Problem: Copy the article below about Opexa Therapeutics merging with Acer Therapeutics word for word, in full.

Passage to read:
+++

Shares of Opexa Therapeutics Inc. (OPXA)   nearly doubled in early trading Monday, July 3 after the company announced it would be merging with privately-held Acer Therapeutics Inc. After the initial spike, Opexa shares dropped back some and were trading at $1.08, through mid-morning, up 43 cents or roughly 66%.

The combination of the companies was announced Friday. After consummation, Opexa's name will be changed to Acer Therapeutics Inc.

In conjunction with the merger, an investor syndicate led by TVM Capital Life Sciences and comprised of existing Acer investors and new investors has committed to invest approximately $15.7 million in Acer. The financing includes a conversion of about $5.7 million in outstanding convertible notes.

At the closing of the merger, each outstanding share of Acer common stock will be converted into the right to receive approximately one share of common stock of Opexa. The amount of Acer shares to be converted will be set before closing of the merger to account for any additional shares Acer may issue before closing and for Opexa's net cash balance at closing.

+++

The data:
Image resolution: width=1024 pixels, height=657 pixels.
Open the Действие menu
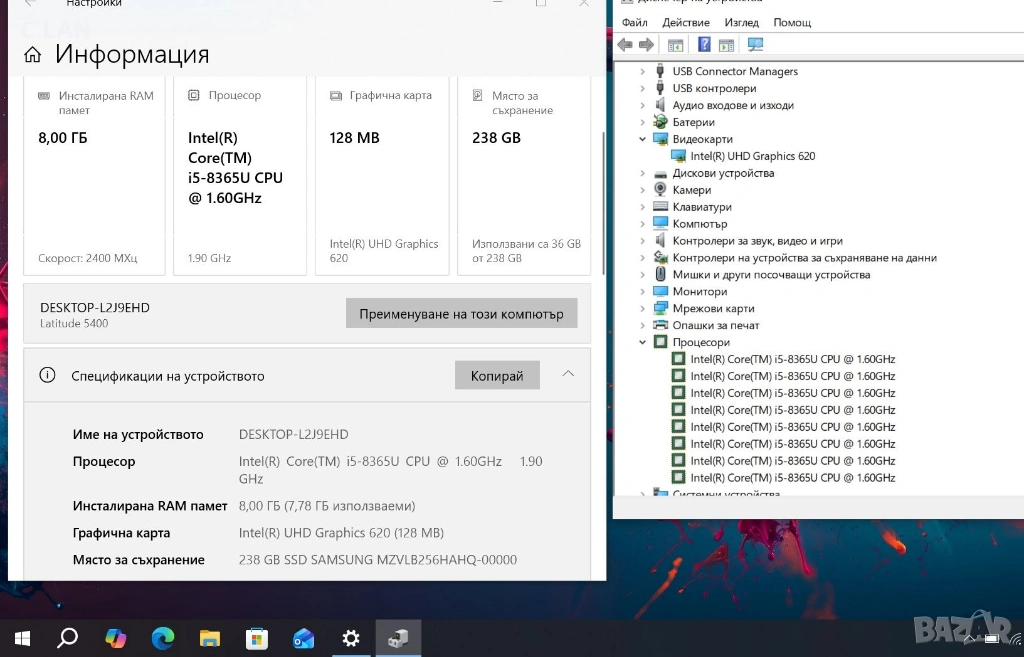(x=686, y=22)
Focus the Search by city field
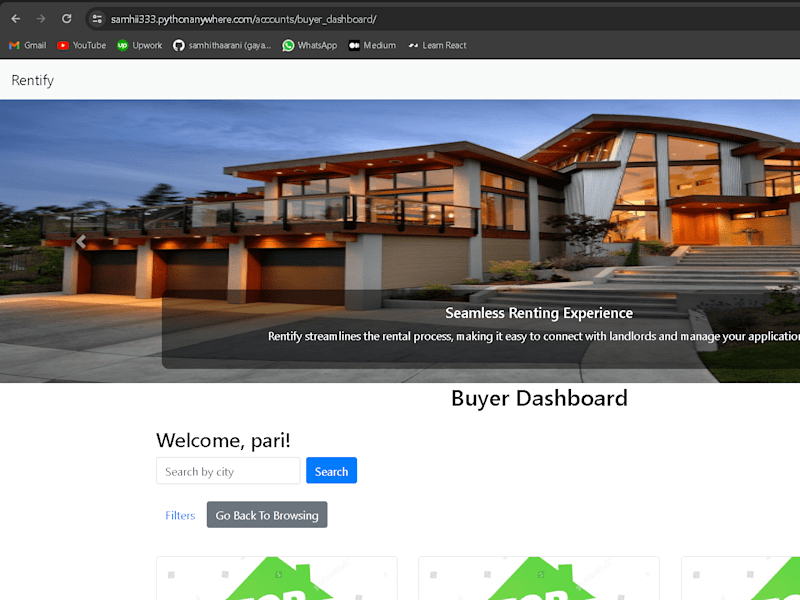Viewport: 800px width, 600px height. coord(228,470)
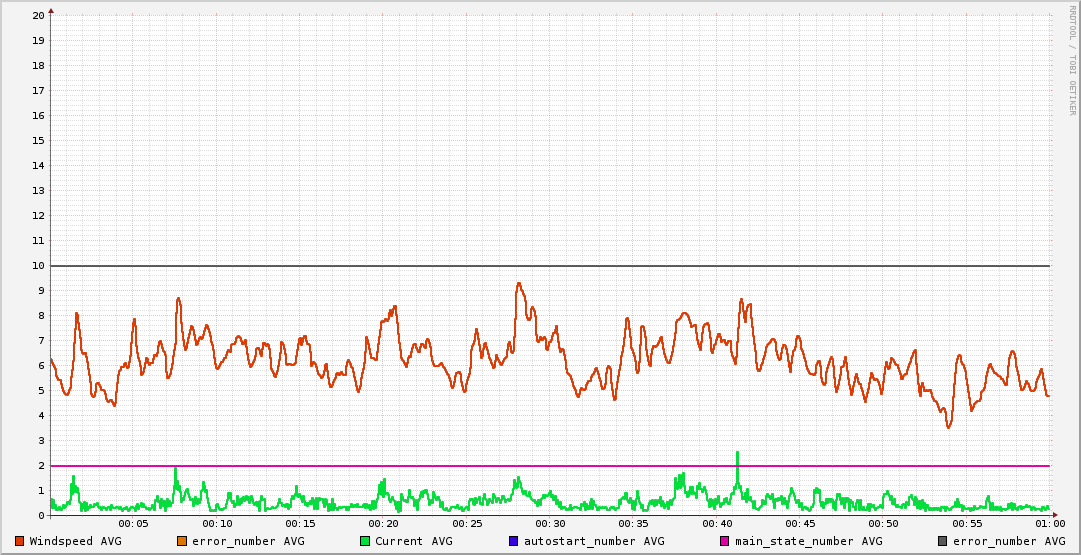Click the green Current legend swatch
The height and width of the screenshot is (555, 1081).
click(365, 541)
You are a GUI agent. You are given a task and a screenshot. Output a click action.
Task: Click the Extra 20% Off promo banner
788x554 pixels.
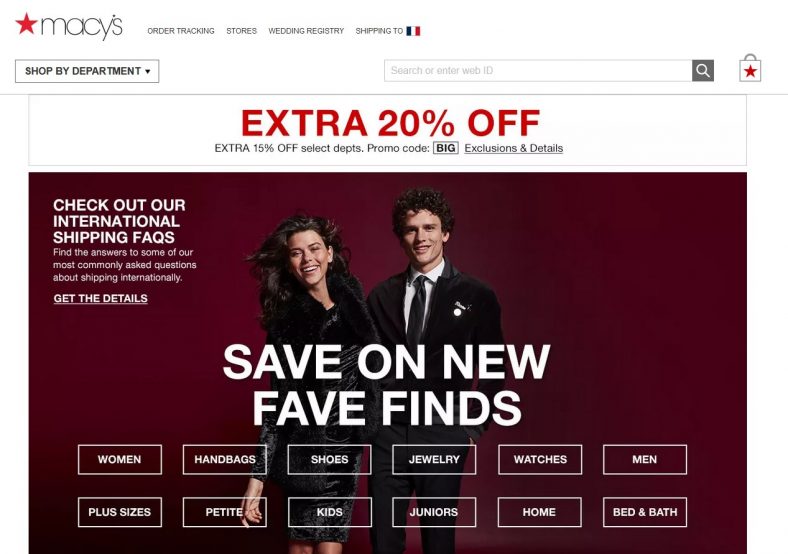click(387, 131)
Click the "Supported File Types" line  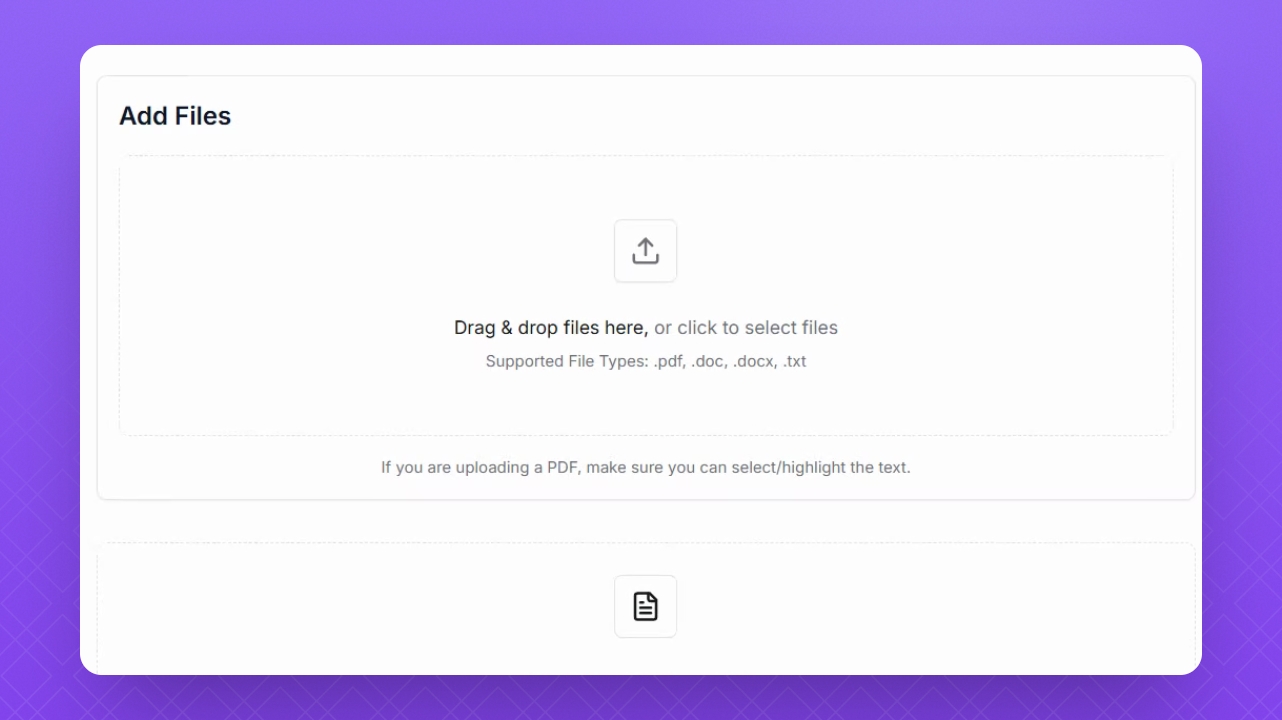tap(646, 361)
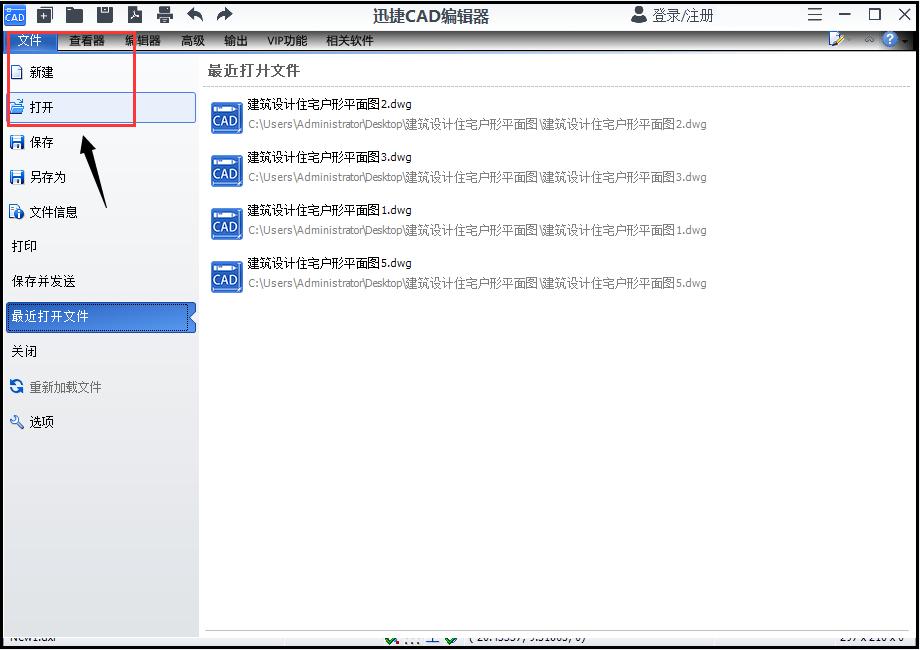
Task: Save the drawing with the toolbar save icon
Action: click(x=103, y=14)
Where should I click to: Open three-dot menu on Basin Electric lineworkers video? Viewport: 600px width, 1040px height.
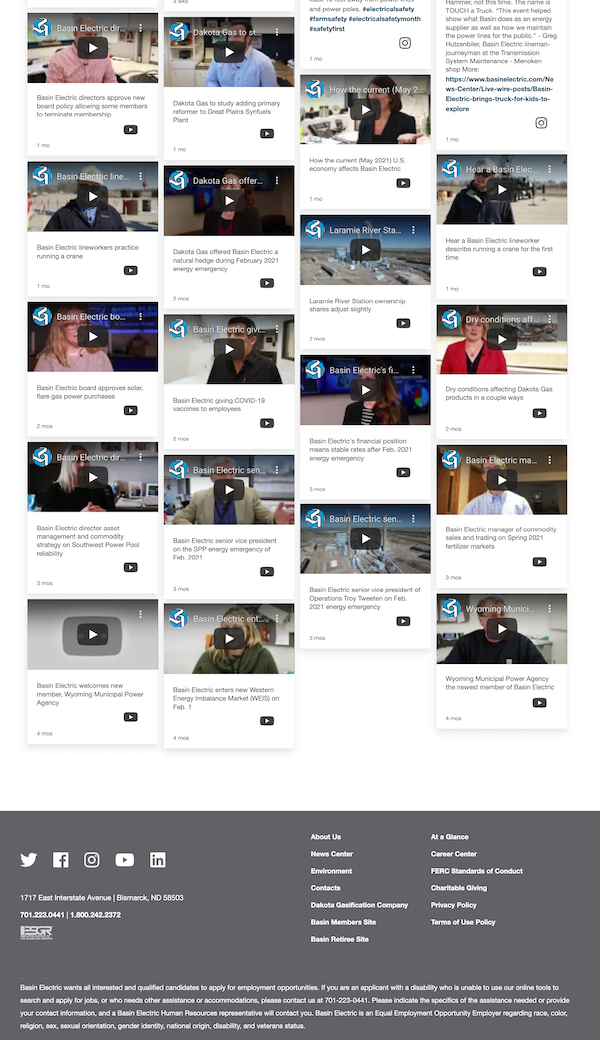pyautogui.click(x=141, y=177)
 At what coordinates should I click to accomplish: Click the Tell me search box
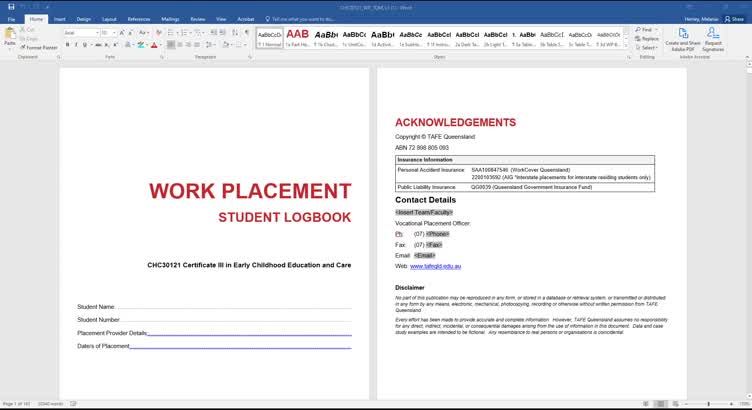coord(300,18)
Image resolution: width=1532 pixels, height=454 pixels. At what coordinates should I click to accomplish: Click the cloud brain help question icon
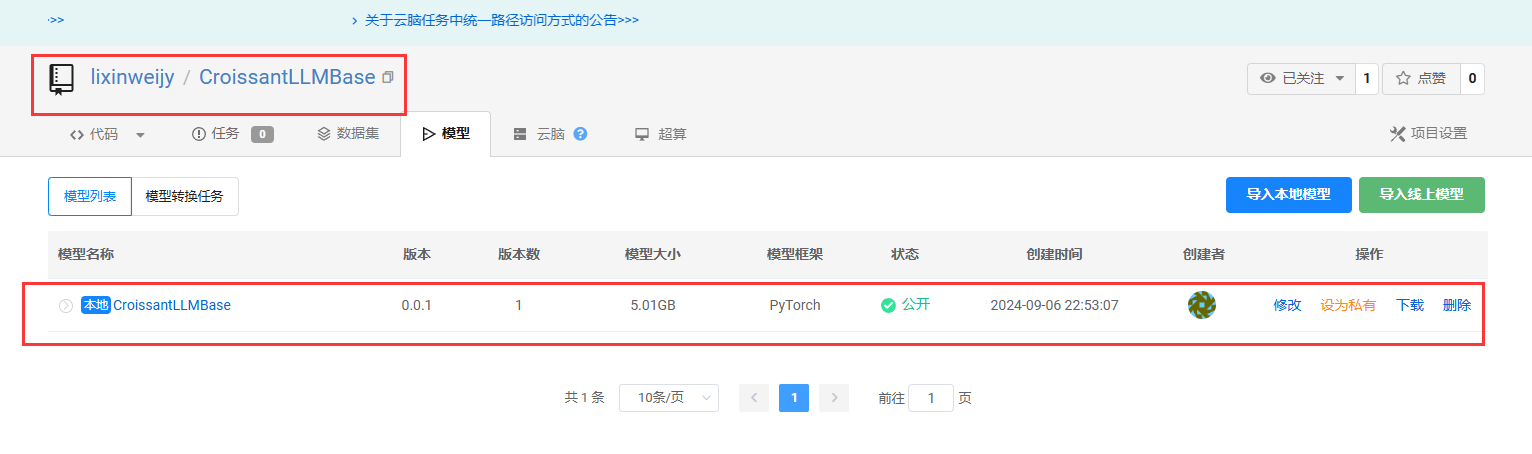click(580, 134)
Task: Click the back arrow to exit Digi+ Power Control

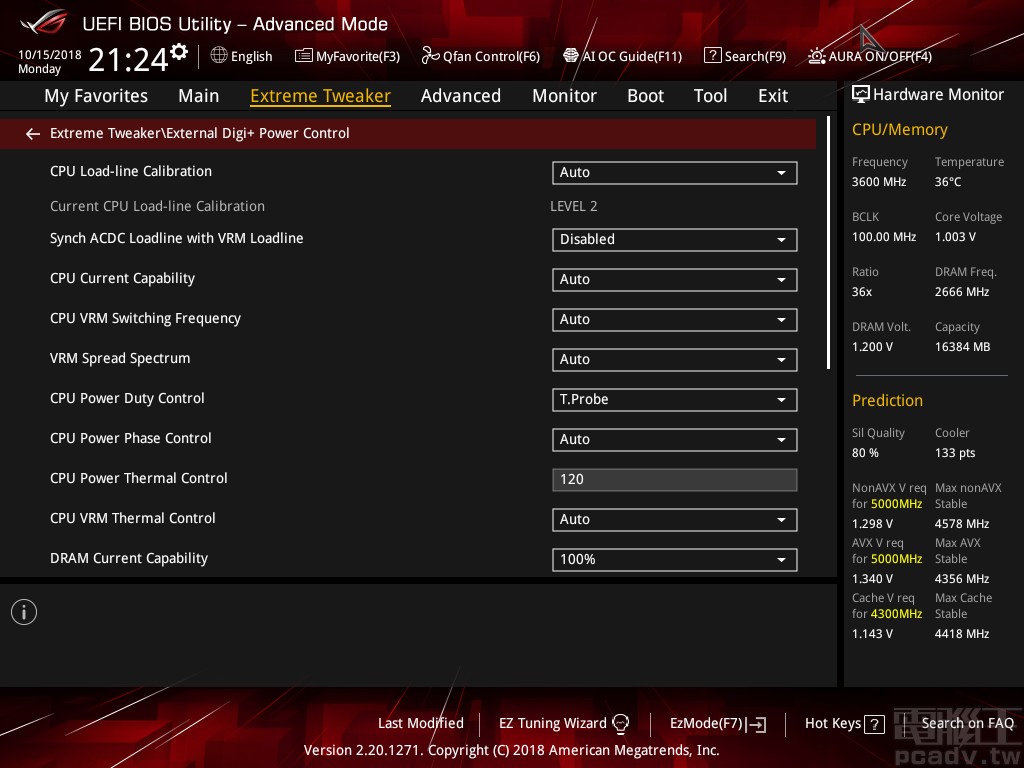Action: click(x=32, y=133)
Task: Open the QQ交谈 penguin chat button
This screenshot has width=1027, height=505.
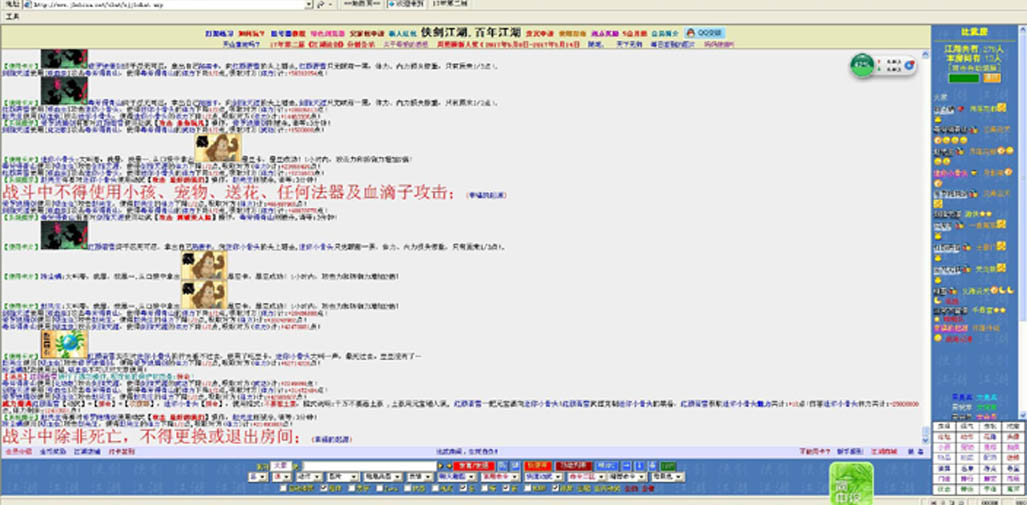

+++

Result below:
Shares of Opexa Therapeutics Inc. (OPXA)   nearly doubled in early trading Monday, July 3 after the company announced it would be merging with privately-held Acer Therapeutics Inc. After the initial spike, Opexa shares dropped back some and were trading at $1.08, through mid-morning, up 43 cents or roughly 66%.

The combination of the companies was announced Friday. After consummation, Opexa's name will be changed to Acer Therapeutics Inc.

In conjunction with the merger, an investor syndicate led by TVM Capital Life Sciences and comprised of existing Acer investors and new investors has committed to invest approximately $15.7 million in Acer. The financing includes a conversion of about $5.7 million in outstanding convertible notes.

At the closing of the merger, each outstanding share of Acer common stock will be converted into the right to receive approximately one share of common stock of Opexa. The amount of Acer shares to be converted will be set before closing of the merger to account for any additional shares Acer may issue before closing and for Opexa's net cash balance at closing.